Archivo mensual: enero 2013

Soberanía industrial

Simple y llanamente, la Generalitat no se ocupa del principal motor de la economía catalana desde finales de 2002


Por: Juan Carlos Valero / Día 30 de enero – 2013 / Link ABC

RESULTA paradójico que Reino Unido, país donde nació la revolución industrial, haya menospreciado la capacidad competitiva de los sectores manufactureros en favor de la economía del conocimiento. Una circunstancia que, además de explicar en buena medida su actual crisis, ha sido aprovechada por Alemania para forjar una leyenda industrial y exportadora a partir de convertir en una ventaja la etiqueta «Made in Germany» que los aliados le impusieron para marcar sus productos.

España figura entre las quince economías más industrializadas del mundo. Desde las primeras fábricas catalanas de aguardiente o las manufacturas reales del período ilustrado, la industrialización avanzó en nuestro país con dificultades durante el siglo XIX para estallar en la década de 1950 y consolidarse en los siguientes 50 años. Aunque en el 2000 se marcó un hito y un cambio de rumbo en la economía de las sociedades industrializadas por la irrupción de la economía del conocimiento, ahora es necesario decir bien alto que la industria no sólo forma parte nuestro pasado, sino que va a jugar un papel determinante en el futuro. Pero Cataluña carece de política industrial desde hace diez años. Lo ha advertido el presidente de la Cámara de Comercio de Barcelona, Miquel Valls, en el último programa «Converses» de la Cope.
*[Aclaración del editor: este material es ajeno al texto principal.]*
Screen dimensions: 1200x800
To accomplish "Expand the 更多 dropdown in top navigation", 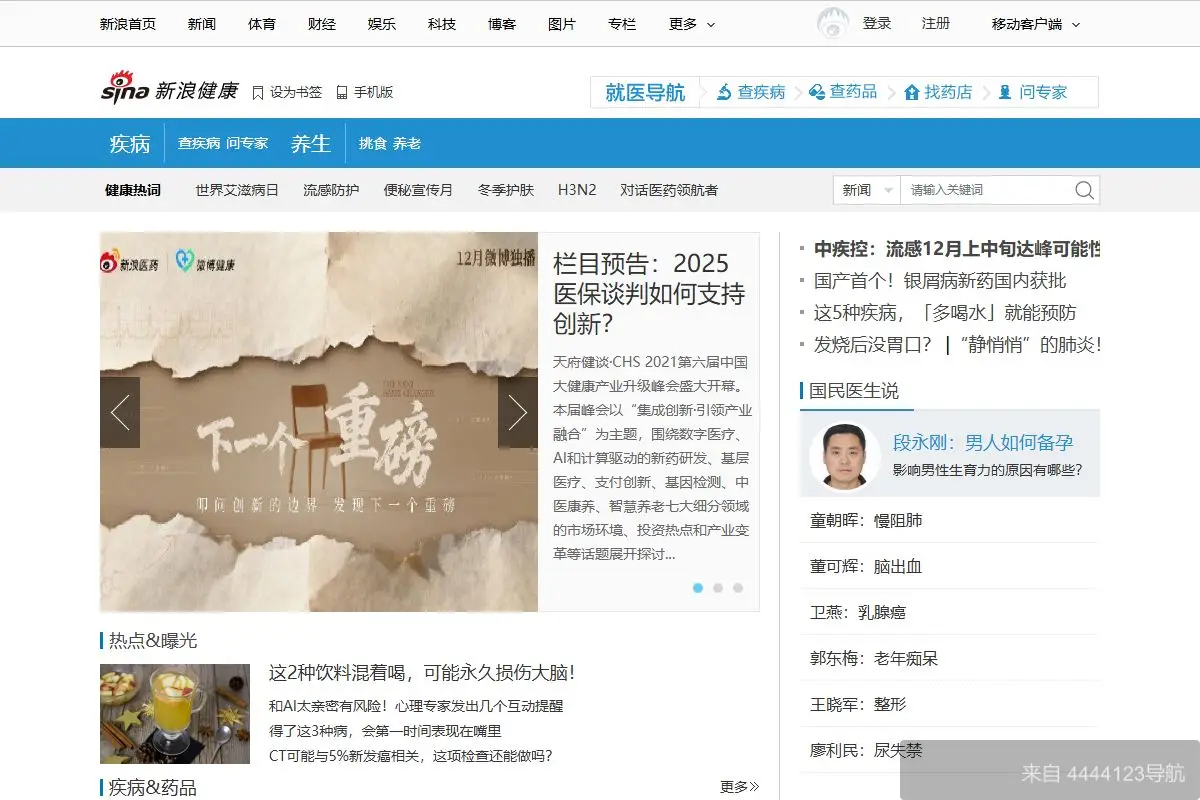I will point(690,24).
La culpa no es del flamante conseller Felip Puig, que lleva un mes al frente del megadepartamento que incluye también turismo, empleo, telecomunicaciones, moda… Simple y llanamente, la Generalitat no se ocupa del principal motor de la economía catalana desde finales de 2002, cuando Antoni Subirà abandonó ese departamento para regresar a las aulas del IESE. Al margen de Pujol, Subirà ha sido el político más longevo. Fue portavoz de CiU en Madrid de 1982 a 1989 y estuvo al frente del departamento de Industria durante 14 años, desde donde impulsó la internacionalización y extendió la implantación de infraestructuras tecnológicas avanzadas a diferentes sectores. Menos tiempo y huella dejaron Antoni Fernández Teixidó, Pere Esteve, Josep Huguet y Francesc Xavier Mena.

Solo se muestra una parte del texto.